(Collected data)
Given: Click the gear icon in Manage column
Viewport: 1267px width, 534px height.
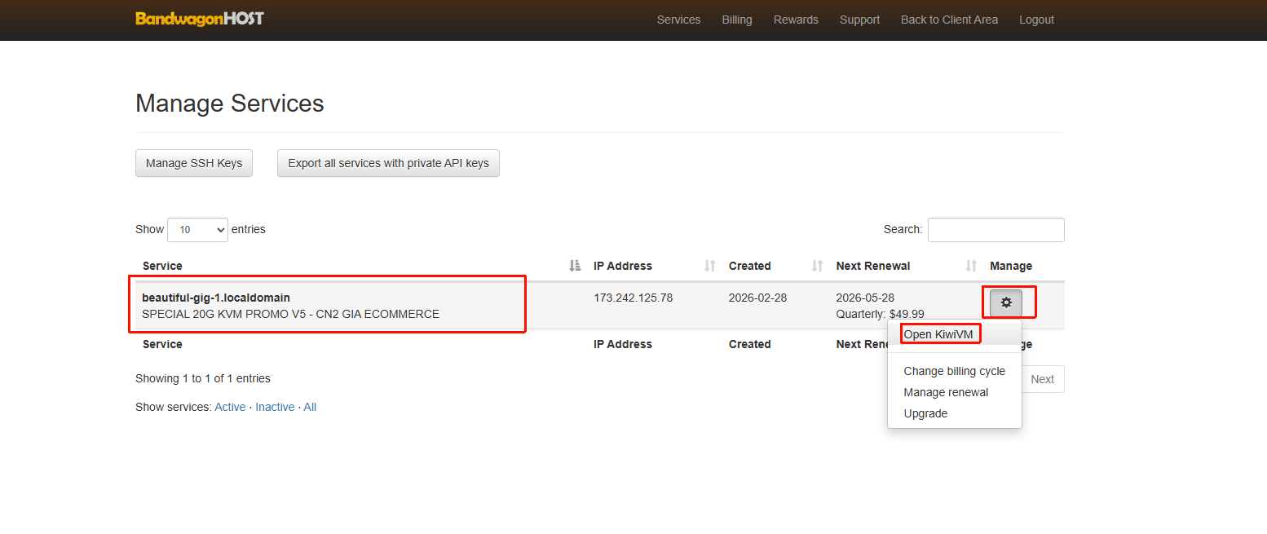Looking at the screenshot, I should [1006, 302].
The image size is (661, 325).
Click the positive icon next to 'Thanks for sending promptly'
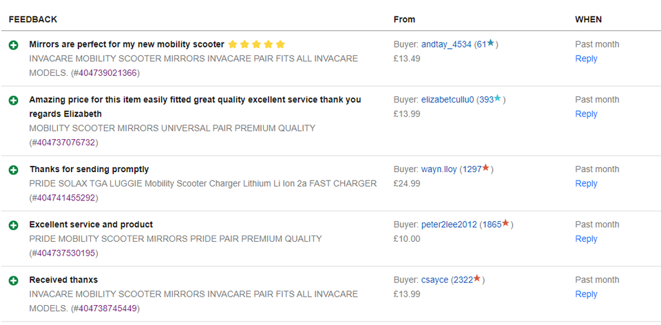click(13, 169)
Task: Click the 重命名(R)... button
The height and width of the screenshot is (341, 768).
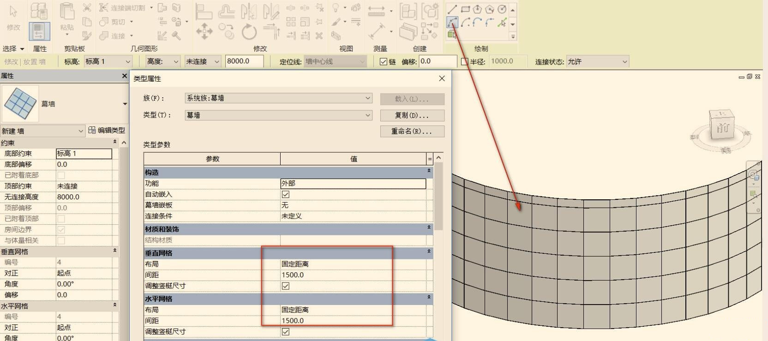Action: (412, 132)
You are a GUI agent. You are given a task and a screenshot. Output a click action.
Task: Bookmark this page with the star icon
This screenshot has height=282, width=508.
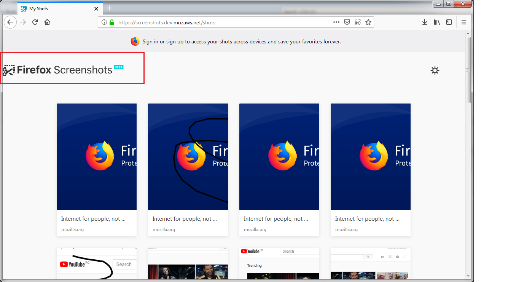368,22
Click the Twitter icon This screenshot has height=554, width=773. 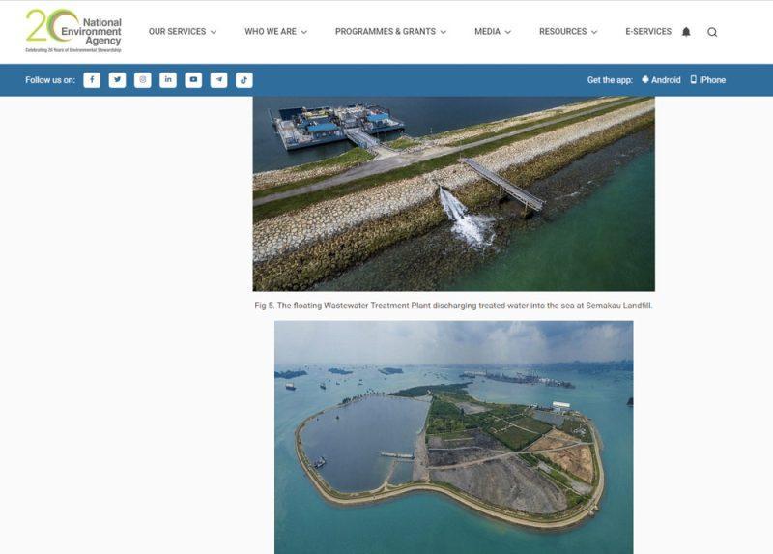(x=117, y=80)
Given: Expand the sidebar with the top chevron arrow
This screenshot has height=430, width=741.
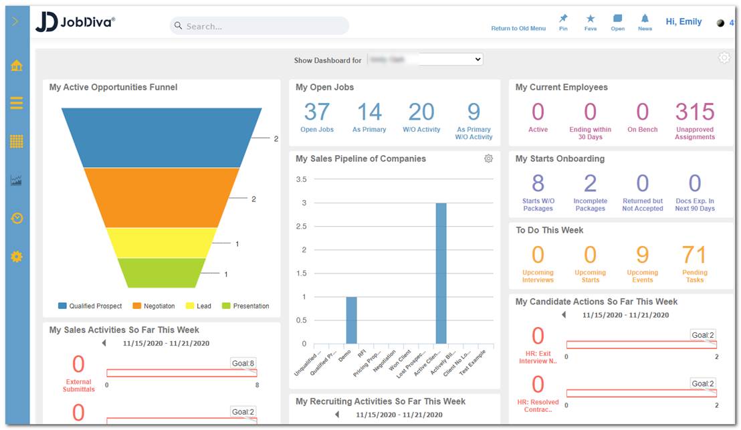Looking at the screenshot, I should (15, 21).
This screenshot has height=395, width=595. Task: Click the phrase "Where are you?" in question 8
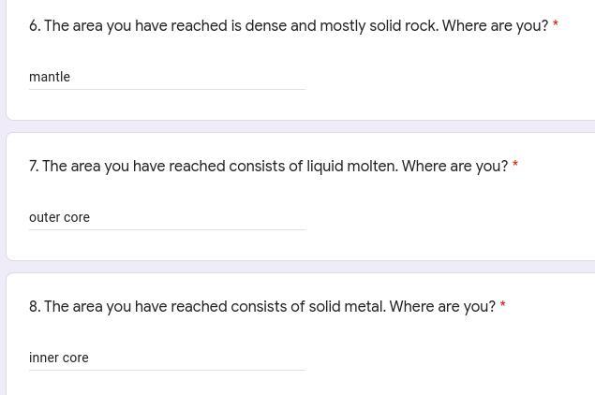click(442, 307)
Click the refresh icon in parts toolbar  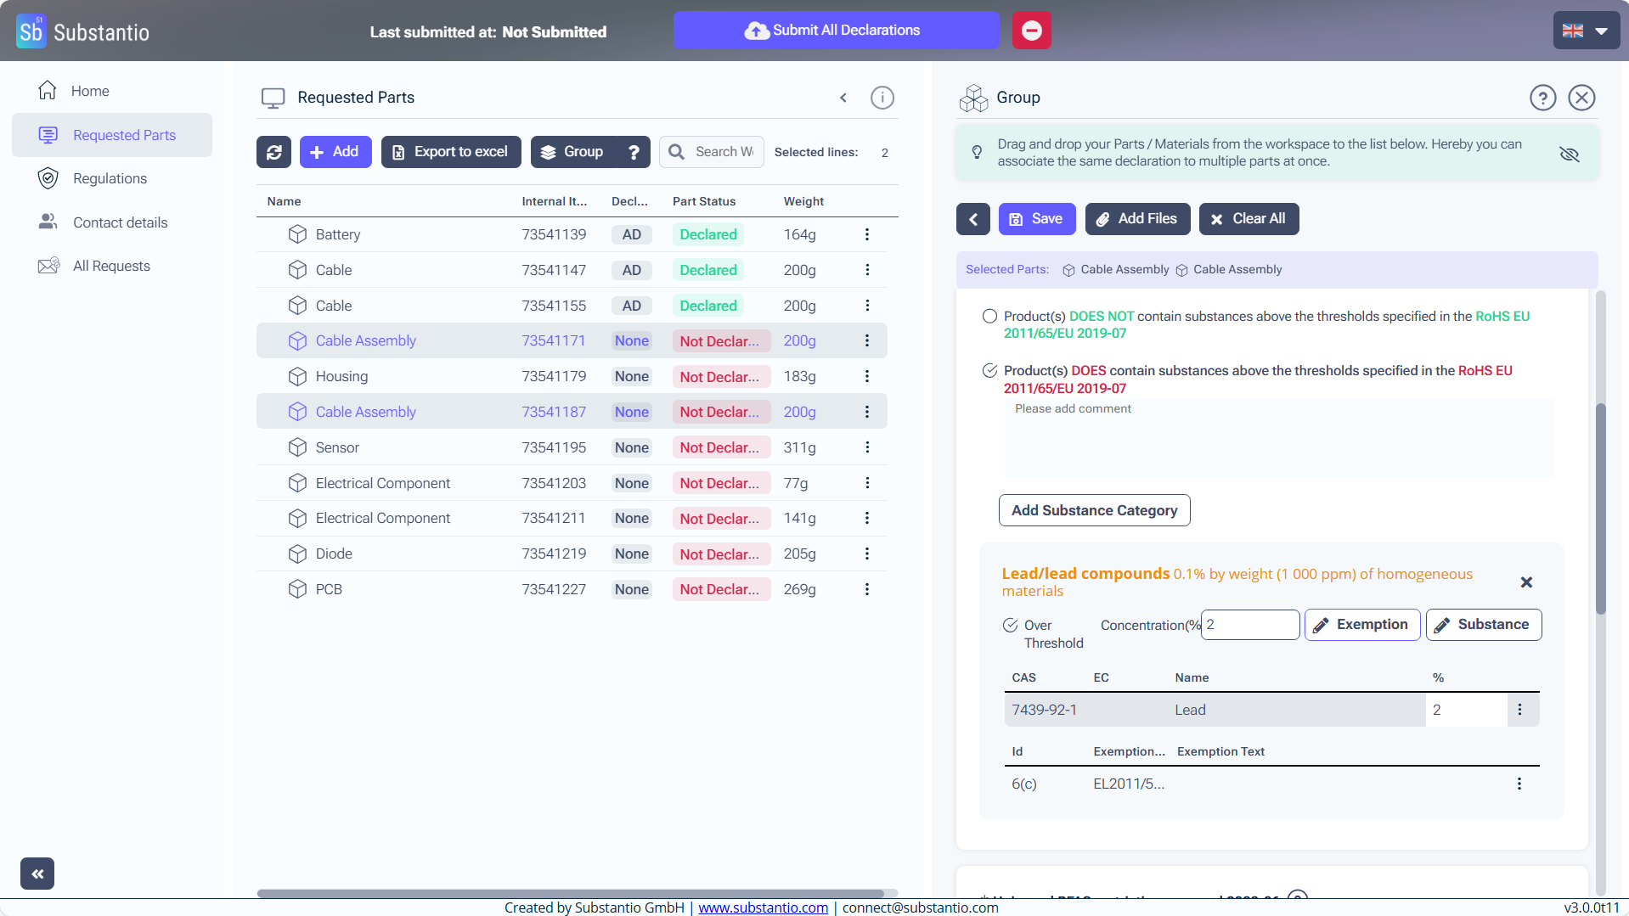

* **WHAT YOU SHOULD DO**: Each line from the start of the entries through the line with "You are a GUI" is to be restated exactly, and the pictures are to be skipped.

* **WRITTEN RESPONSE**:
Given: Click the gear icon in Manage column
Viewport: 1267px width, 534px height.
Looking at the screenshot, I should [1006, 302].
The image size is (661, 325).
Click the positive icon next to 'Thanks for sending promptly'
click(13, 169)
Task: Click the 重命名(R)... button
The height and width of the screenshot is (341, 768).
Action: (412, 132)
You are a GUI agent. You are given a task and a screenshot. Output a click action.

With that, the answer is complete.